* Task instructions
Only the lines from the one with "Task: Click the guess marker near Francistown" through the end of the data below belong in the answer, restated word for word, pictures excluded.

* Information given
----
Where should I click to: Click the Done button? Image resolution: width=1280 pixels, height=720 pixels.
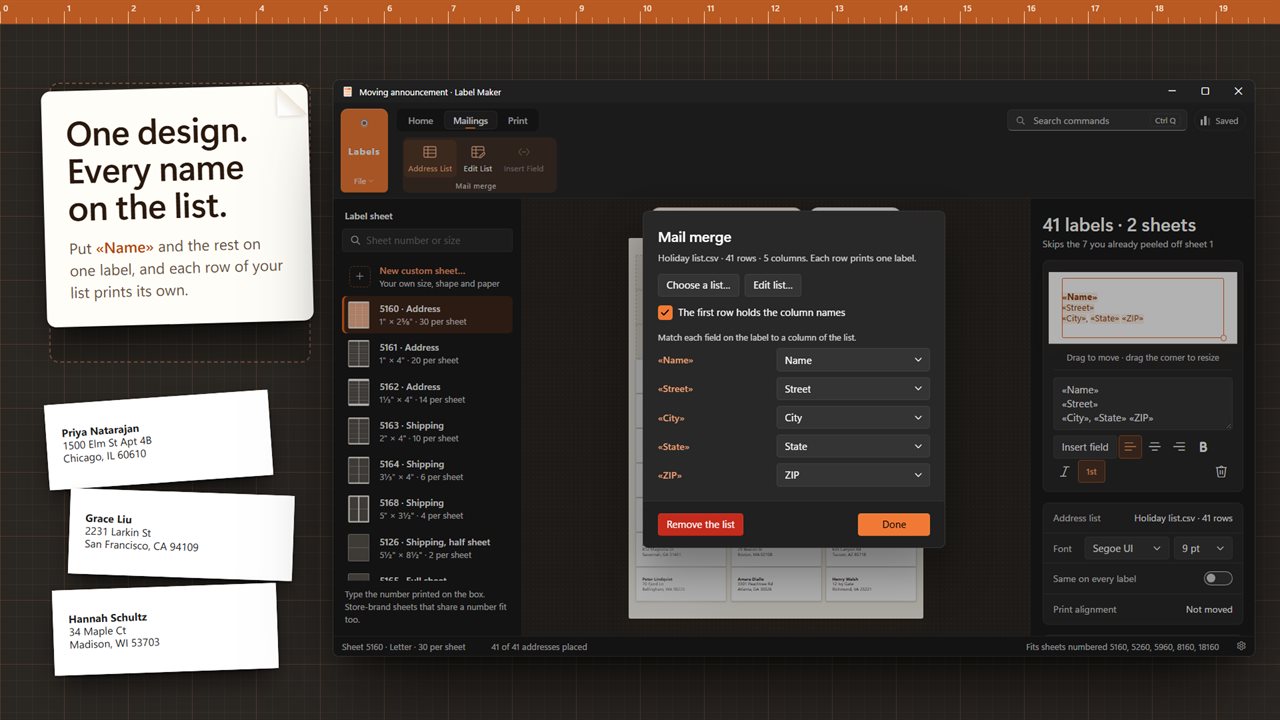pos(894,524)
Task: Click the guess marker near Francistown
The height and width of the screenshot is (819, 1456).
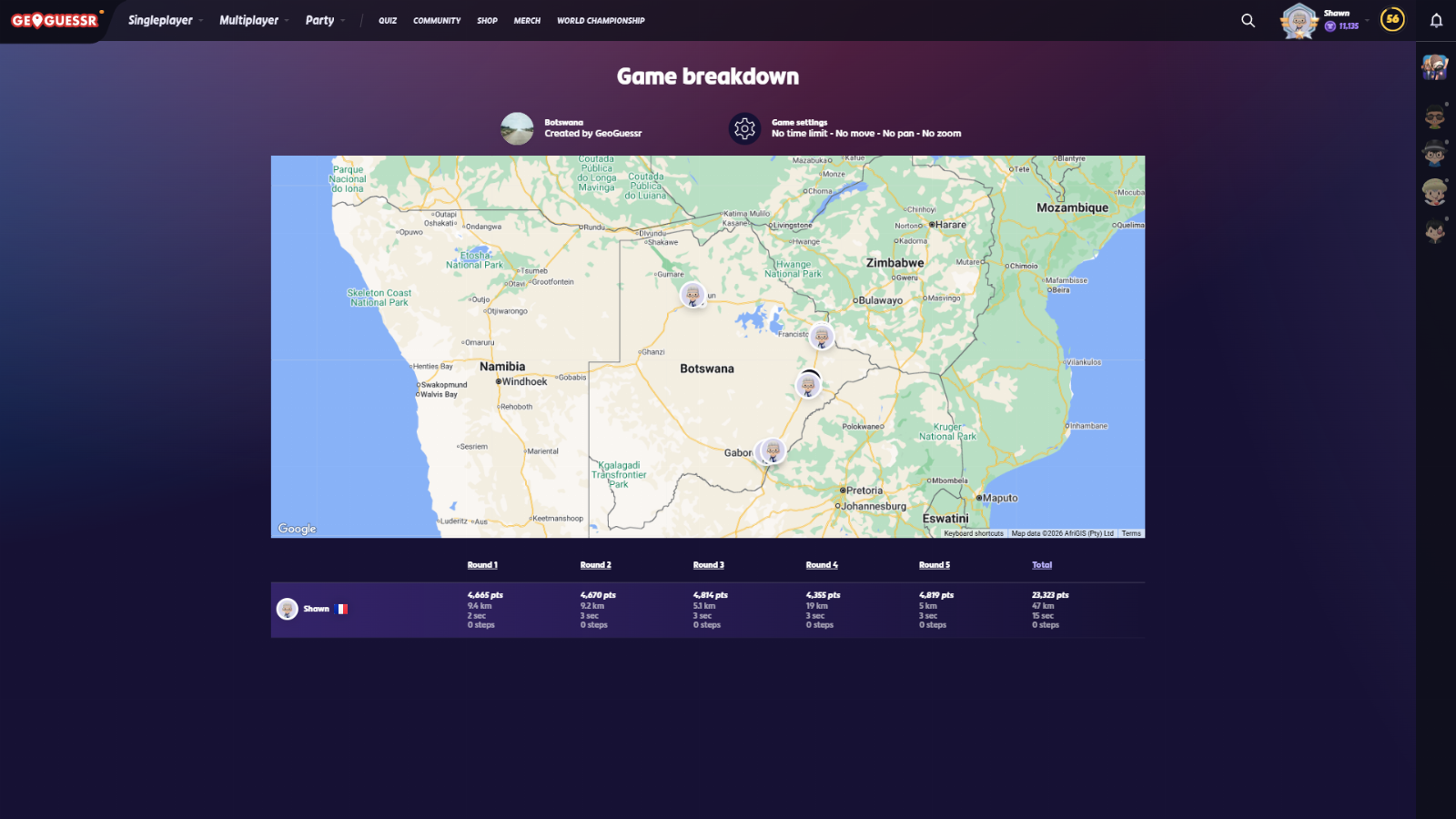Action: (822, 338)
----
* Finished task
Task: Click the guess marker near Francistown
The height and width of the screenshot is (819, 1456).
Action: (822, 338)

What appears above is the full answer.